4. The 5G base station phase compensation method based on network configuration information according to claim 3, characterized in that, The target update amount R = R0 × (1 + r), where R0 represents the basic update amount, r represents the update coefficient, the update coefficient is equal to the product of the update amplitude and the direction coefficient, the direction coefficient is positively correlated with the first difference, and the initial value of the update amplitude is a preset value.
5. The 5G base station phase compensation method based on network configuration information according to claim 4, characterized in that, The method of adjusting the update amplitude of the weight coefficient update by utilizing the difference between the actual phase error and the phase compensation error at the agreed time includes the following specific steps: calculating the absolute value of the difference between the actual phase error and the phase compensation error at the agreed time, and the adjusted update amplitude is positively correlated with the absolute value of the difference; the agreed time refers to the time point after each fixed period.

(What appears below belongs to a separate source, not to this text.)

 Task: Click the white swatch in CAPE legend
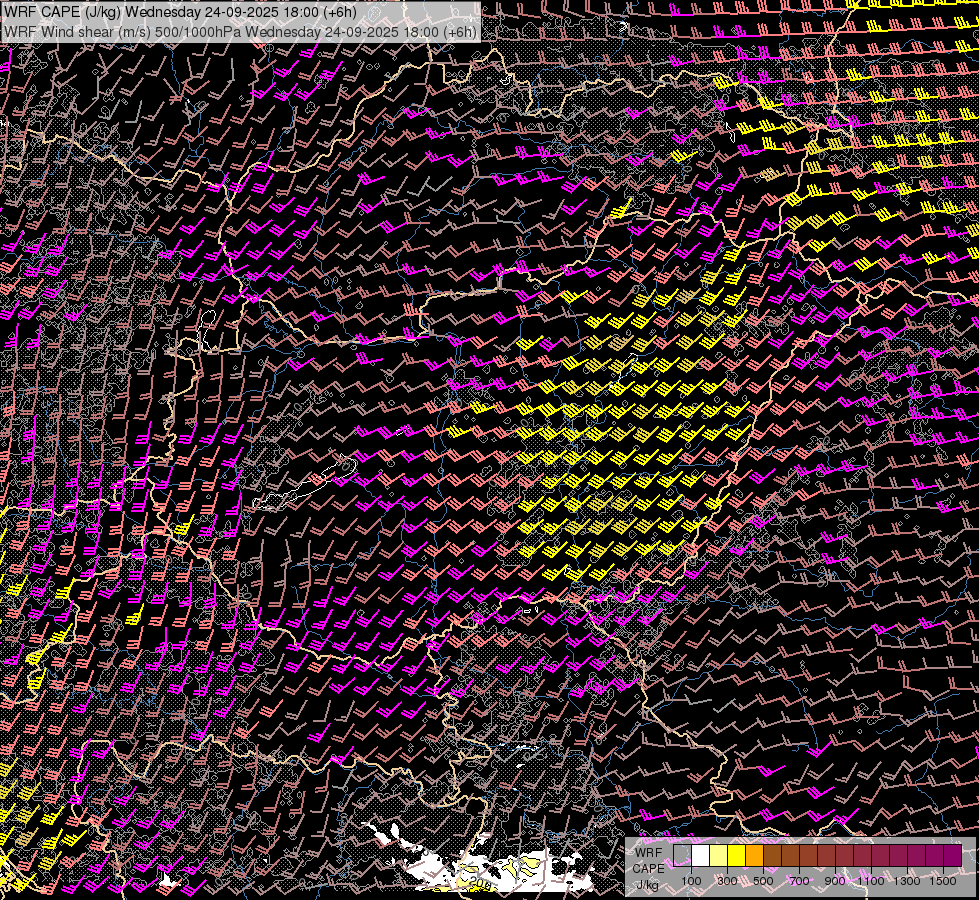700,855
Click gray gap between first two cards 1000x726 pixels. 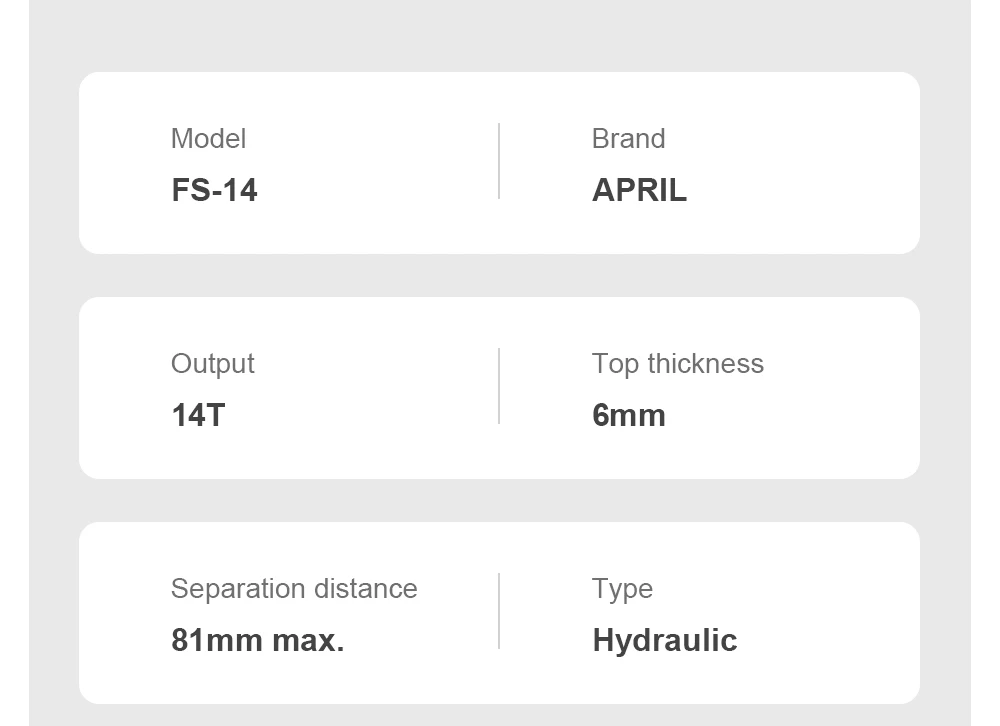pyautogui.click(x=499, y=276)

6. The 5G base station phase compensation method based on network configuration information according to claim 1, characterized in that, The specific steps for performing phase compensation using the phase compensation error at the current moment are as follows: The phase compensation error ΔΦ is converted into a complex compensation factor: exp(-j×ΔΦ), where exp() represents an exponential function with the natural constant as the base and j represents the imaginary unit; the compensation factor is multiplied onto the precoding weight of each channel to complete the phase compensation.
7. The 5G base station phase compensation method based on network configuration information according to claim 1, characterized in that, The network configuration information includes downtilt angle, azimuth angle, carrier frequency, and bandwidth.
8. The 5G base station phase compensation method based on network configuration information according to claim 2, characterized in that, The specific formula for the phase compensation error at the current moment is as follows: The phase compensation error at the current time t0 is E(t0) = w1 × E1(t0) + w2 × E2(t0), where w1 represents the weighting coefficient, w2 represents the preset reference coefficient, E1(t0) represents the first phase error most recently obtained at the current time t0, and E2(t0) represents the second phase error at the current time t0.
9. The 5G base station phase compensation method based on network configuration information according to claim 1, characterized in that, The online learning model adopts a recursive least squares model.
10. A 5G base station phase compensation system based on network configuration information, the system comprising a memory, a processor, and a computer program stored in the memory and executable on the processor, characterized in that, When the processor runs the computer program, it implements all the steps of the 5G base station phase compensation method based on network configuration information as described in any one of claims 1 to 9.